# [dvd] outils de conversion

## Zoboulo

Bonjour,

Connaissez vous des outils de conversion des fichiers vob en un unique fichier .mpeg (ou autre), sans ré-encodage ? J'en connais pas mal sous windows mais j'ai jamais fais ça sous linux. Outils de barbus en ligne de commande acceptés, à condition qu'il y ait un peu de doc. 

Autre question : J'ai rippé un DVD, j'ai donc un dossier VIDEO_TS qui contient des .vob et .ifo. Ce dvd ne contient que des sous titres anglais.
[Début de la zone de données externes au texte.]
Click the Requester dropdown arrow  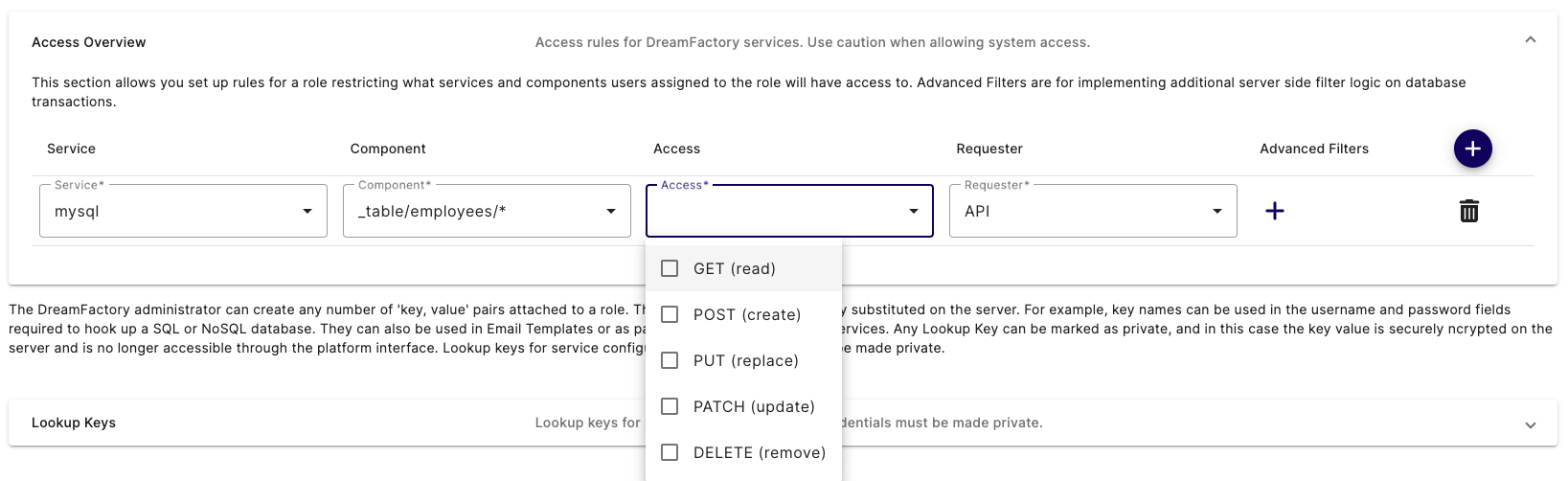pyautogui.click(x=1217, y=211)
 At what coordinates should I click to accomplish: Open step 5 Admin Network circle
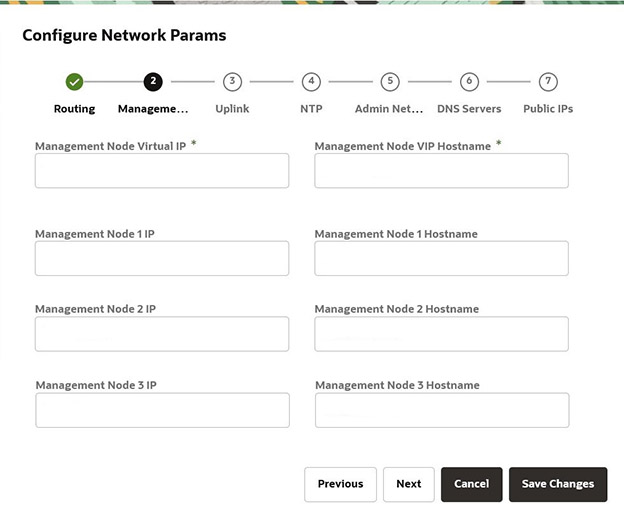[390, 82]
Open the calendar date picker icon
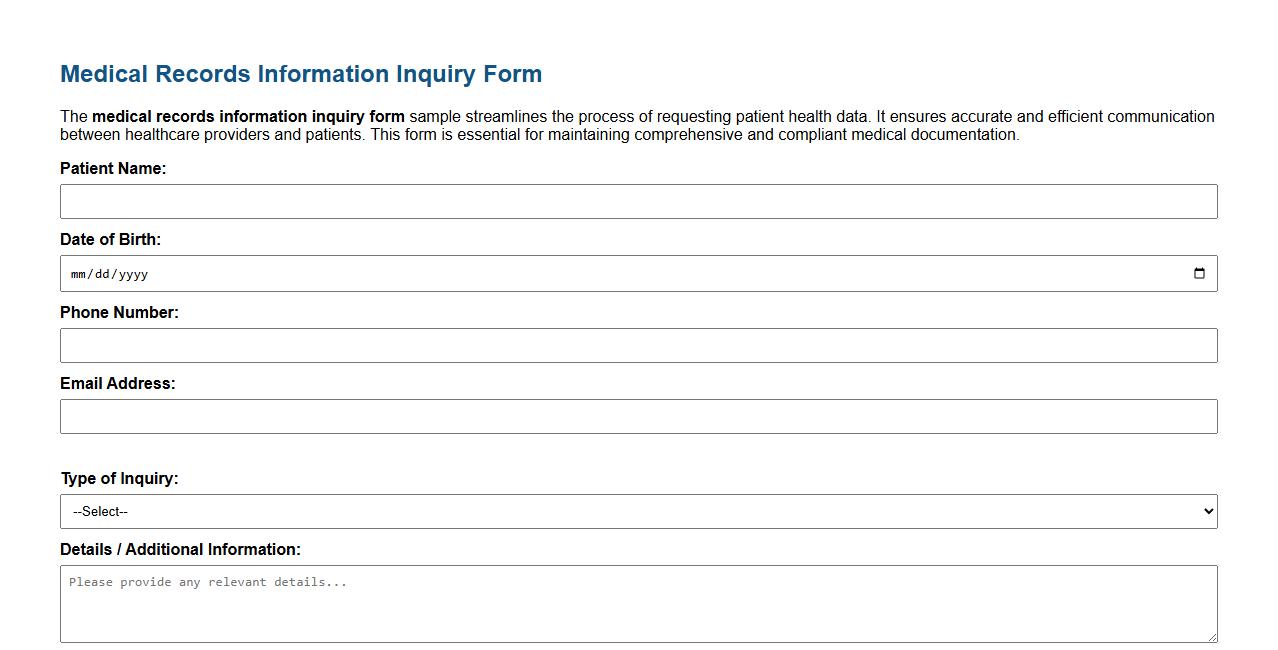Viewport: 1278px width, 650px height. click(x=1199, y=273)
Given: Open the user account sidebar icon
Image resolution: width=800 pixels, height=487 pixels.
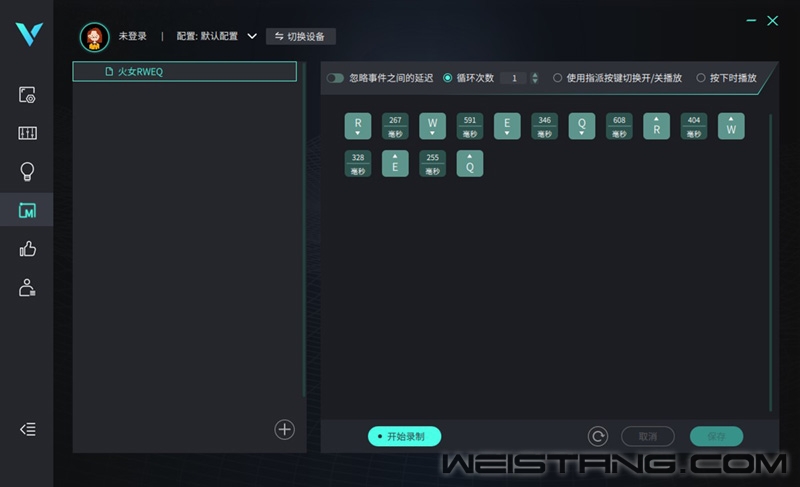Looking at the screenshot, I should (27, 288).
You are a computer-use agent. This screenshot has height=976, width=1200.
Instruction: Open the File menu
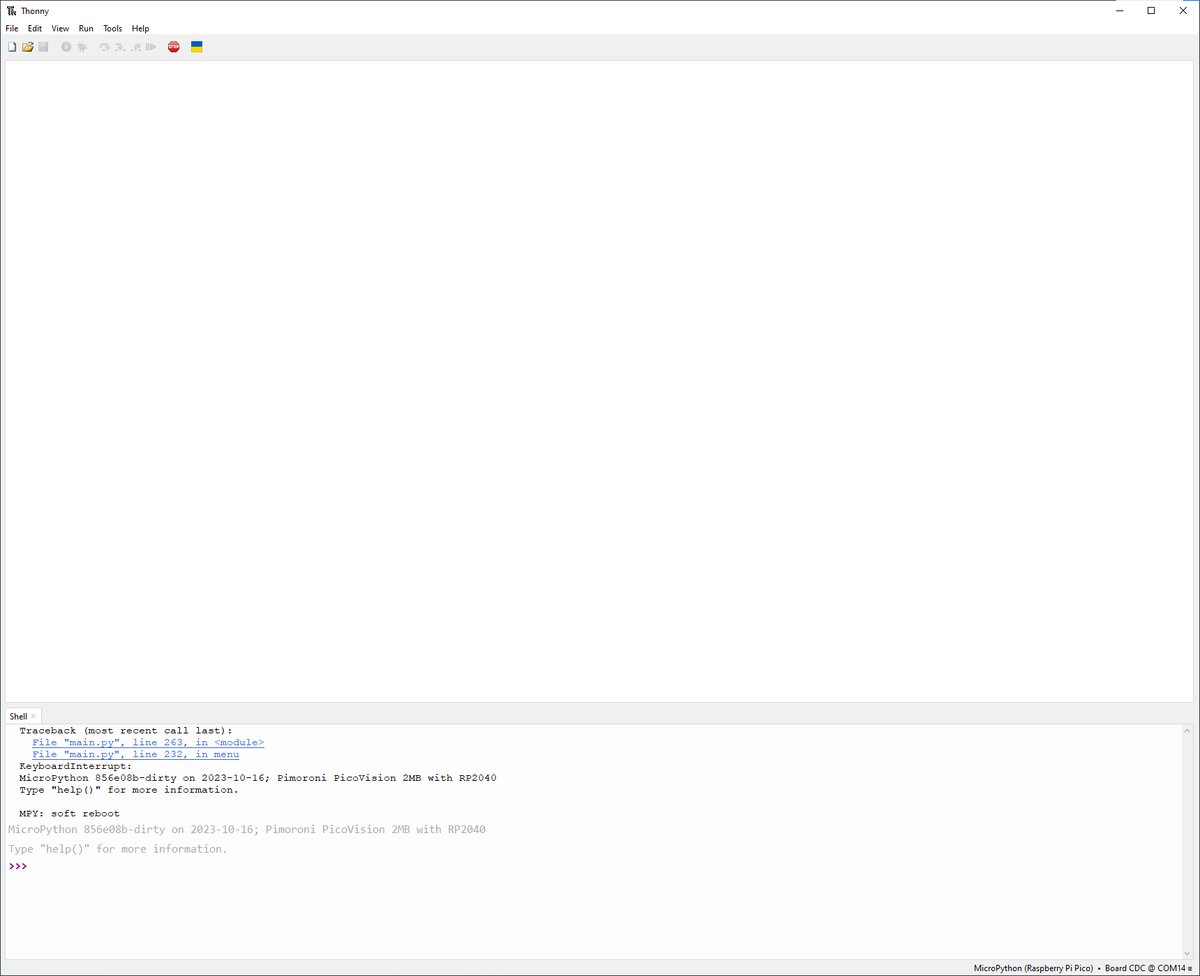(x=12, y=28)
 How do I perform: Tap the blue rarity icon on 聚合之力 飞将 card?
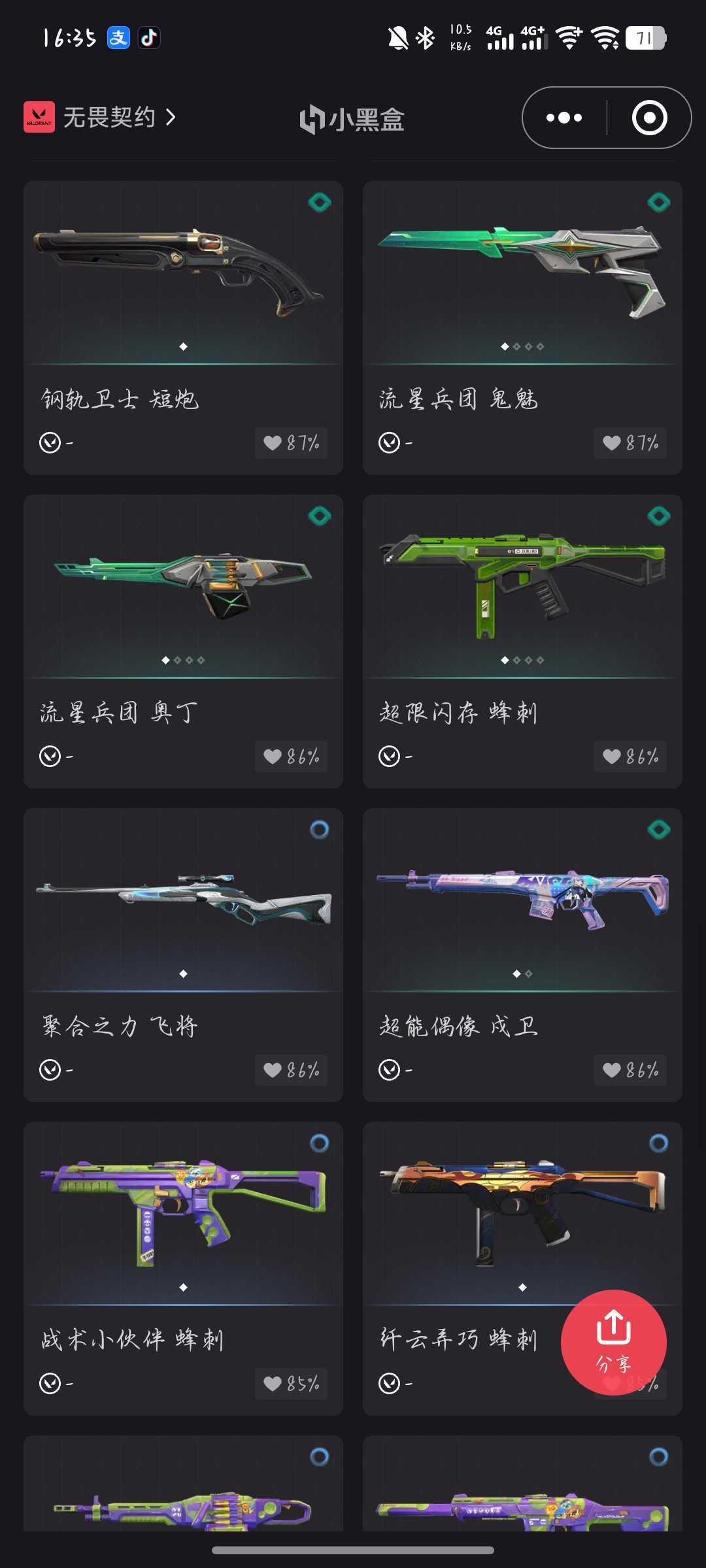coord(320,830)
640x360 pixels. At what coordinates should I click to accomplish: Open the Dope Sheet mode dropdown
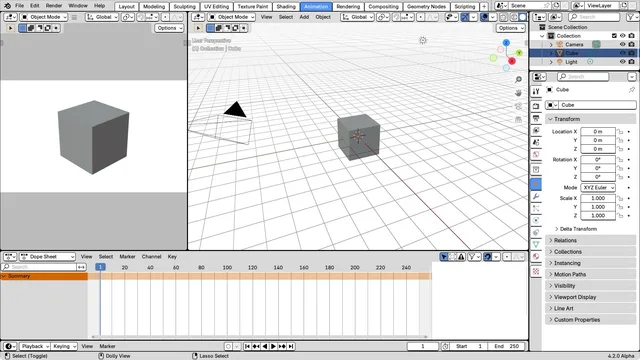pyautogui.click(x=47, y=257)
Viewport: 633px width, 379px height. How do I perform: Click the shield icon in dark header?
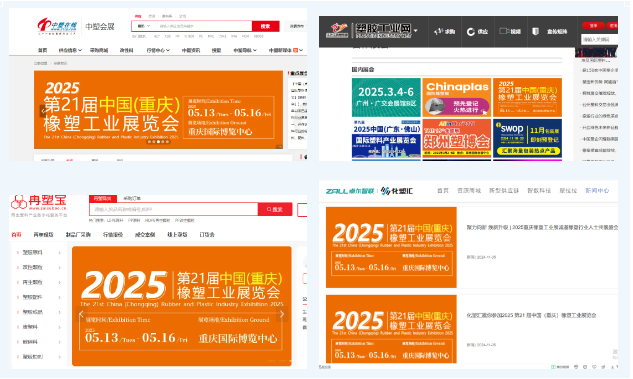[x=536, y=31]
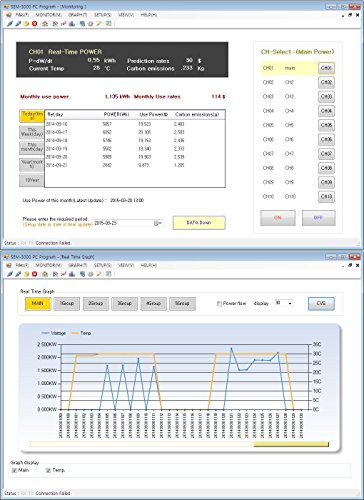This screenshot has width=364, height=500.
Task: Click the gold coin icon in top toolbar
Action: (x=26, y=24)
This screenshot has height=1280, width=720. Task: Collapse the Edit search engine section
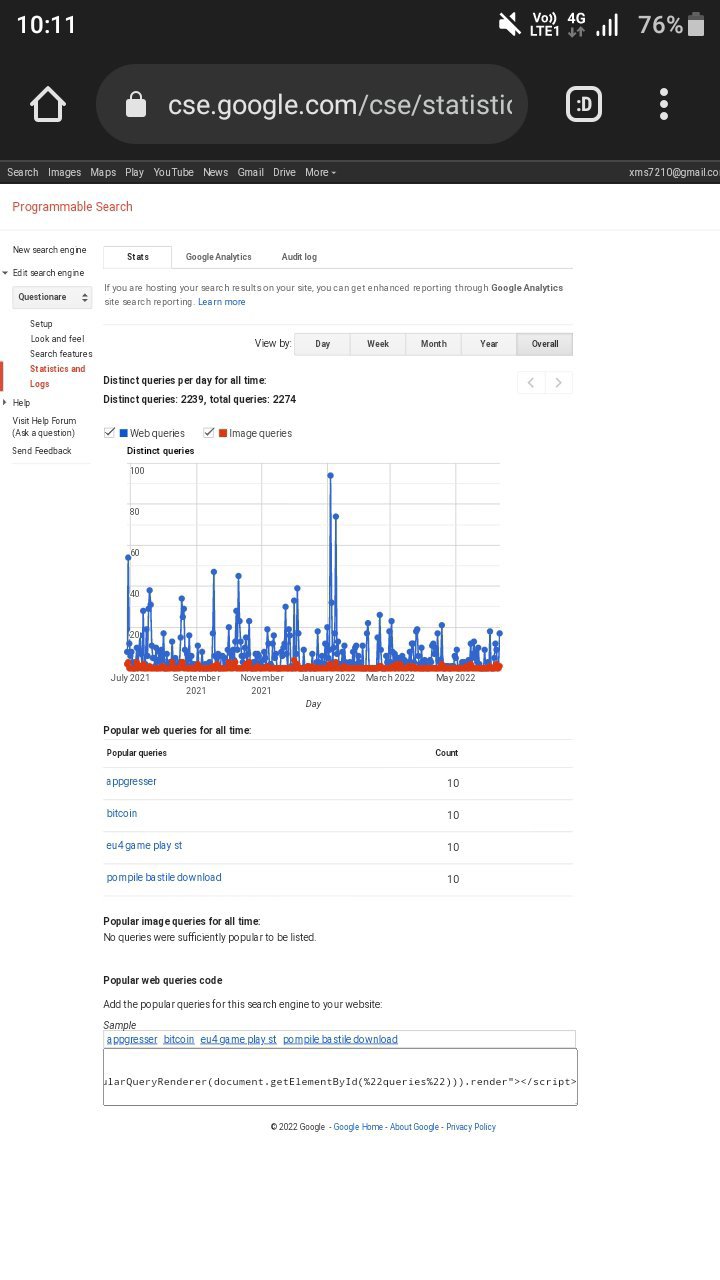pyautogui.click(x=6, y=273)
Comment puis-je rajouter des sous titre français (à partir d'un .srt) sans tout réencoder ? Pour le moment la seule solution que j'ai trouvé (sur un forum ubuntu) est de convertir en divx puis reconvertir en DVD ...

----------

## USTruck

Bonjour,

Il te faudra demasquer le paquet  puis faire un emerge de k9copy

----------

## Zoboulo

Sur la page de k9copy : 

 *Quote:*   

> 
> 
> Le flux vidéo est compressé pour faire tenir le DVD sur un support de 4.7 Go
> 
> 

 

Ce que je veux, c'est un logiciel capable de :

1) Transformer des .vob en un .mpeg/.m2v/n'importequoid'autre sans décompresser/recompresser

2) Ajouter un sous-tire au DVD (donc modifier les .vob/.ifo) sans décompresser/recompresser

Ou éventuellement deux logiciels séparés !

----------

## USTruck

Relis le site ou les docs, 

K9copy fait aussi de la conversion vers mpeg, divx, avi ........ avec ou sans subtitles

Pour les sous titres, voir http://sublib.sourceforge.net/

inclus dans le paquet gnome-subtitles

----------

## Temet

Pour le 2, ça risque de ne pas être évident vu que les ST des DVD ce sont des images toutes crades alors que le SRT c'est du texte que tu peux joliment afficher en police lissée avec un contour légèrement flouté ... 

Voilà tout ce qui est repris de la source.